I went 4 for 6 for my Oscar predictions, which is slightly worse than I usually do, but slightly better than I expected this year, because I haven’t been paying attention. Moreover, I don’t feel at all bad about the two I missed — Adrien Brody as Best Actor and Roman Polanski as Best Director — since no one expected either of them to walk away with the hardware. Especially Polanski, of course. However, in this particular case, it probably didn’t hurt Polanski that the woman he had raped with when she was a girl wrote an article in the LA Times saying she thought the Academy should just go ahead and give Polanski the Oscar. As they say, you just can’t buy that sort of publicity. One wonders now if Polanski will be allowed back into the States; when even the rape victim has publicly backed Polanski, the position of the LA District Attorney that the man should go to the big house might appear to be churlish. Not incorrect, mind you, just churlish.

Also, of course, I pegged the Bowling for Columbine win and Spirited Away; the former was not a surprise, but the latter was, at least to a number of media, who assumed that it would go to Lilo & Stitch because it’s Disney, and it was a big hit. But this is one time when Academy members differentiated between fun and competent (L&S) and an actual work of art (Spirited Away). Also, it’s the highest grossing film in the history of Japan, and 100 million anime fans can’t be wrong. The Spirited Away win is also good news for the Best Animated Film Oscar, since the choice of art over popularity (in the US, at least) legitimizes the award as something other than an opportunity for Disney and Dreamworks to pad their Oscar tallies on alternate years.

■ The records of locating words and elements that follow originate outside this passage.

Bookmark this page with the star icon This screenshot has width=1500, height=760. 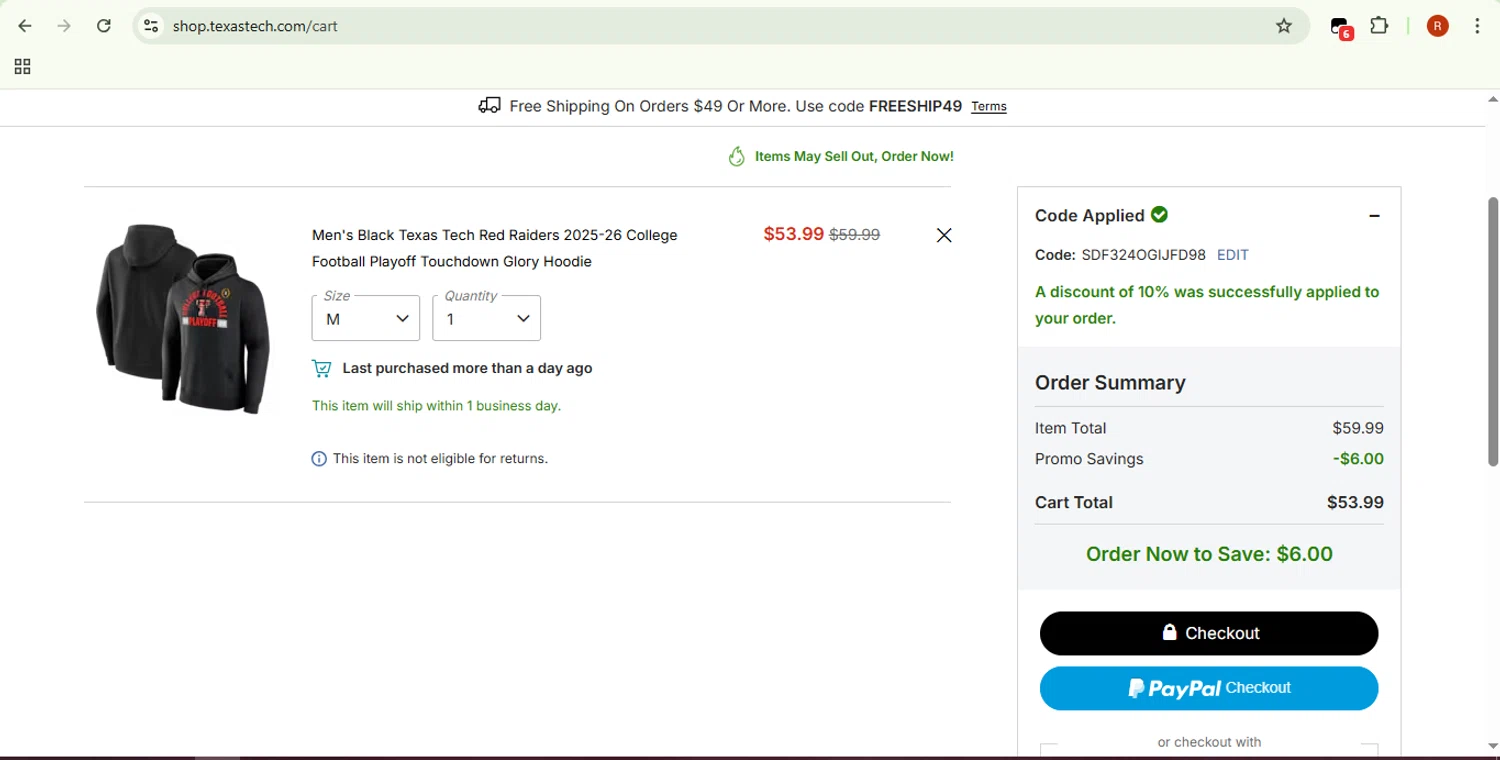[x=1284, y=26]
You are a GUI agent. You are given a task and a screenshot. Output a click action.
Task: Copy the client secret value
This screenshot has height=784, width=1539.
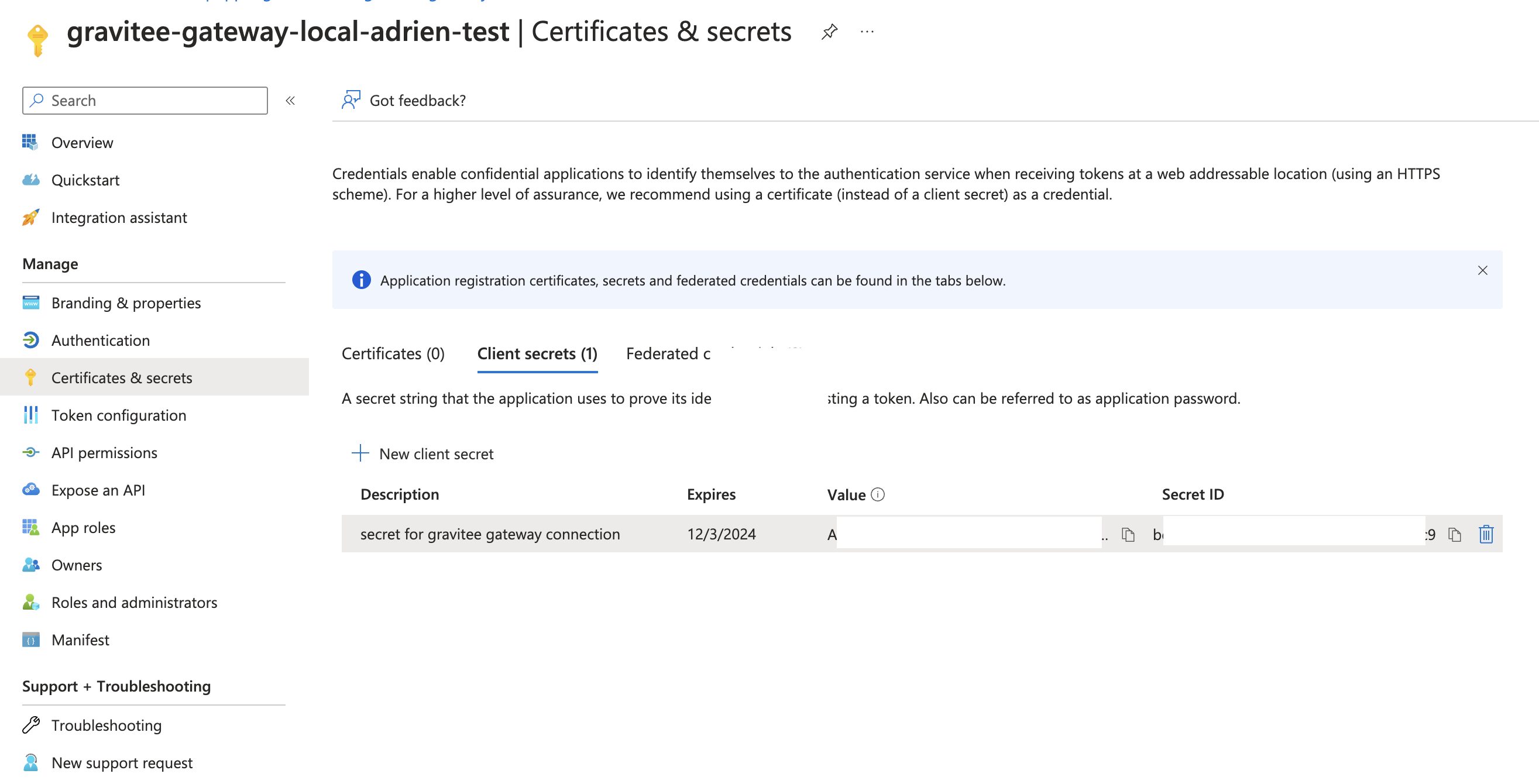(1128, 534)
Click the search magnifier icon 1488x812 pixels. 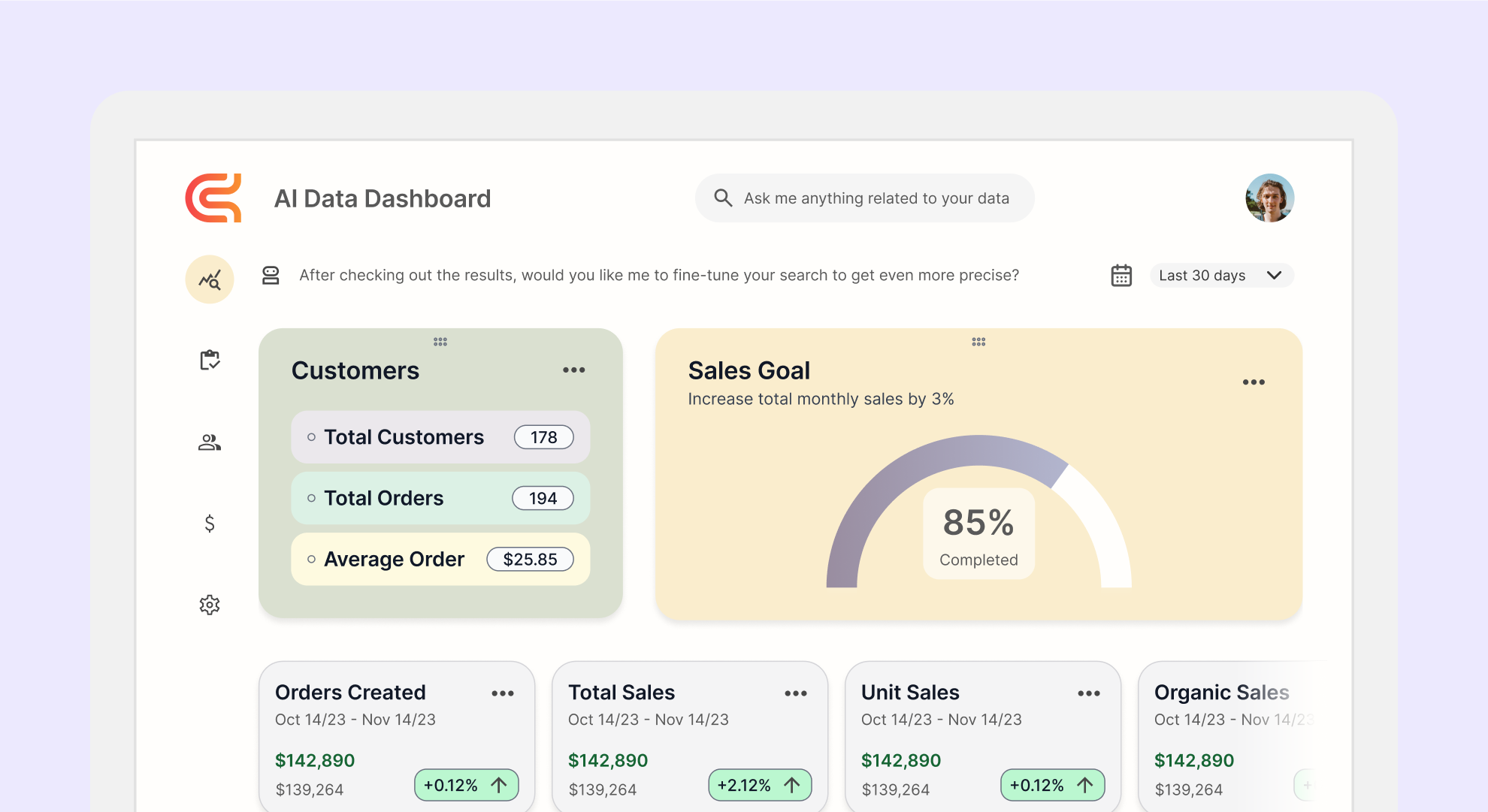pyautogui.click(x=723, y=198)
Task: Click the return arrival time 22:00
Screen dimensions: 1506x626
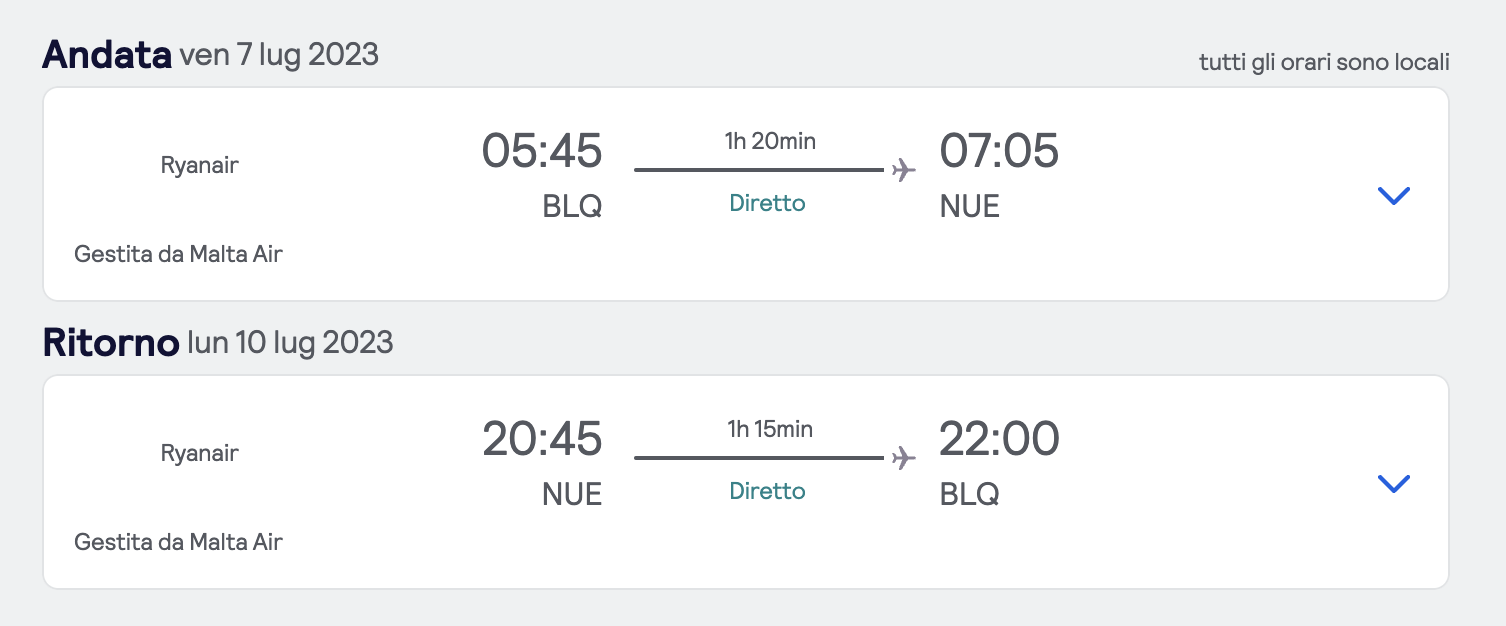Action: [999, 440]
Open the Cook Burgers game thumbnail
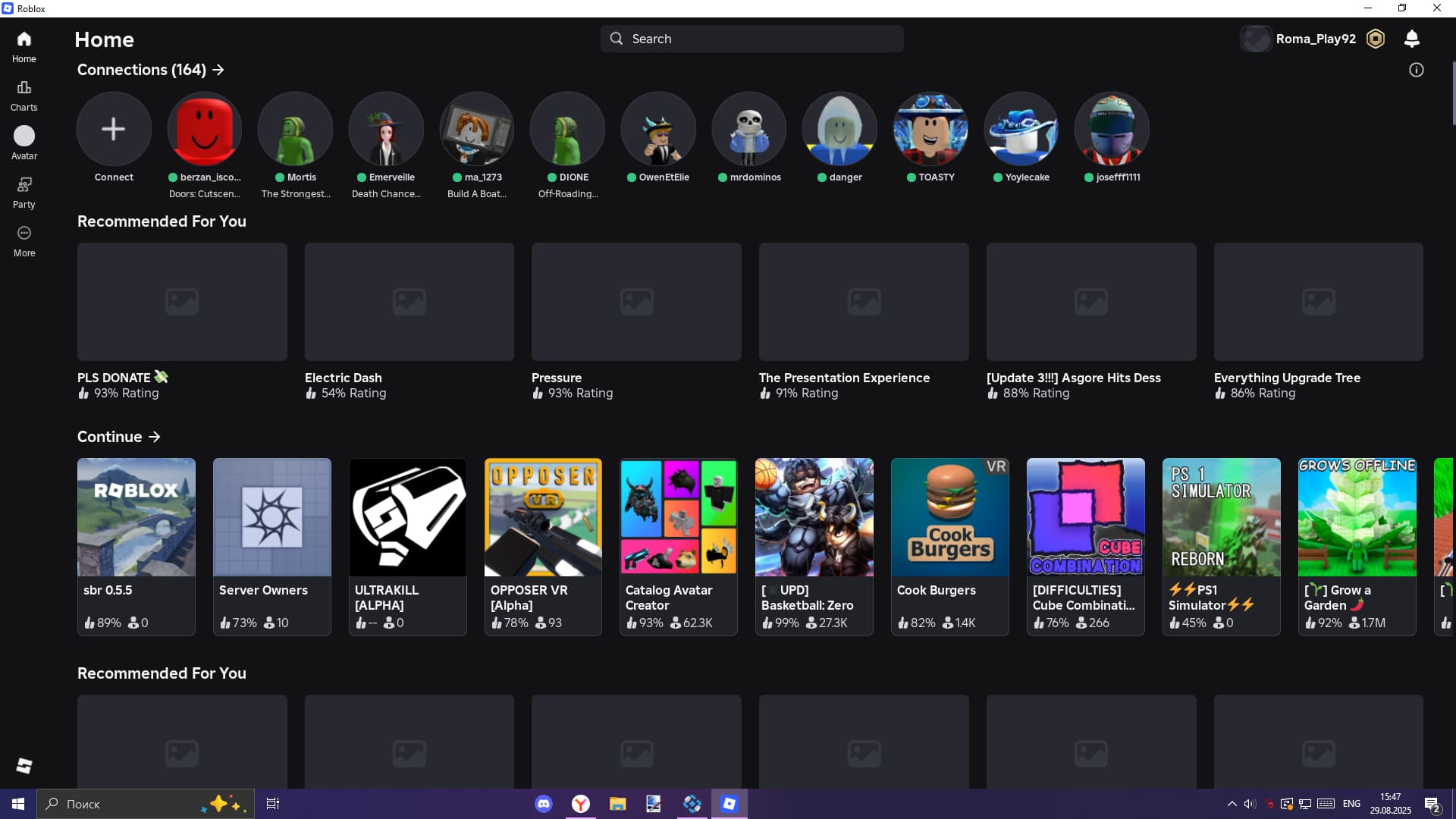Image resolution: width=1456 pixels, height=819 pixels. [x=949, y=517]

As for Columbine, as I said, I don’t know why anyone’s surprised about its win. Aside from its worth as a film (which is not inconsiderable, although it’s not really accurate to call it a straight-up documentary), it was a prime opportunity for Academy voters to make sure a political statement was made on Oscar night without jeopardizing the image of Hollywood at large — after all, it would have been surprising if Moore hadn’t have gone off on Bush. And it’s just the Documentary award. It’s not like Nicole Kidman went up and said “shame on you, Mr. Bush.” It’s like inviting the proverbial bull into the china shop. You know something’s going to get smashed. And maybe that’s what you want to have happen.